Sunday, December 31, 2006

Celebrating Justice...


Saddam drew his path to hell long time ago…he chose this fate the day he chose cruelty and oppression as a way to deal with his people. He built his reign with blood and terror and vowed to make death the fate of anyone who dared say no to him.Saddam lost his humanity the day he committed his first crime, so the one I saw walking to the rope this morning was no man to me.It was him who rejected humanity to become the monster that the weak feared and prayed to see him dead for years to be safe from his crimes.Outside Iraq people will divide over his hanging, just like they divided over his life and rule but here in Iraq most of us feel that today justice has been served. Those who mourn him are a few and are still living in the past that has no future in Iraq.To those who didn’t like justice I say that his death means life to many.Executing the dictator renews the hopes of not only Iraqis but also of other oppressed peoples in the world in having a better future where they enjoy freedom. It's time for other tyrants to learn from this lesson and realize that a similar fate is on the way if they refuse to change.Yes, it was the people though their elected government who put Saddam on trial and who says otherwise should go back and learn about how Saddam humiliated, murdered and tortured Iraqis and plundered their fortunes in his stupid adventures.He deserved to die—our people are still suffering from his crimes till this moment, maybe not in person anymore but through the murderous terrorist machine he built and expanded over years; his orphans are still murdering our people in cold blood trying to deny us the right to build a model of life away from the culture of death the dictator created.Executing Saddam is an execution to a dark era in Iraq's history and it's a message to all those who followed his ways that there is no turning back; yes, the people will never kneel to a tyrant again and will never give up.

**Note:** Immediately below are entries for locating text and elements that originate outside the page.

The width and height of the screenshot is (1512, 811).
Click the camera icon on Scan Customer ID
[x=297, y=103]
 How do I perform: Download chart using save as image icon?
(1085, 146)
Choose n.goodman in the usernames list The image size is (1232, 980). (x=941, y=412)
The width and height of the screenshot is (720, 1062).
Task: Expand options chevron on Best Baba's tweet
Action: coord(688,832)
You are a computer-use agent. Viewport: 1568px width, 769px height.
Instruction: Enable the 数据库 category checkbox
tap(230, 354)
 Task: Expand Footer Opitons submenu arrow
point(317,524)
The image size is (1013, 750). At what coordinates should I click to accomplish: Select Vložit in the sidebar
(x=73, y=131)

The future is in the hands of the people and they will choose their way no matter how big the sacrifice is.We have suffered too much for too long and we deserve a better life and that we will keep pursuing.On this day as we celebrate justice we shall not forget to pray for blessings for the souls of the dictator's victims and we shall not forget to thank our brothers in America and the rest of the coalition nations who helped us and are still helping us in our struggle to build the new free and democratic Iraq.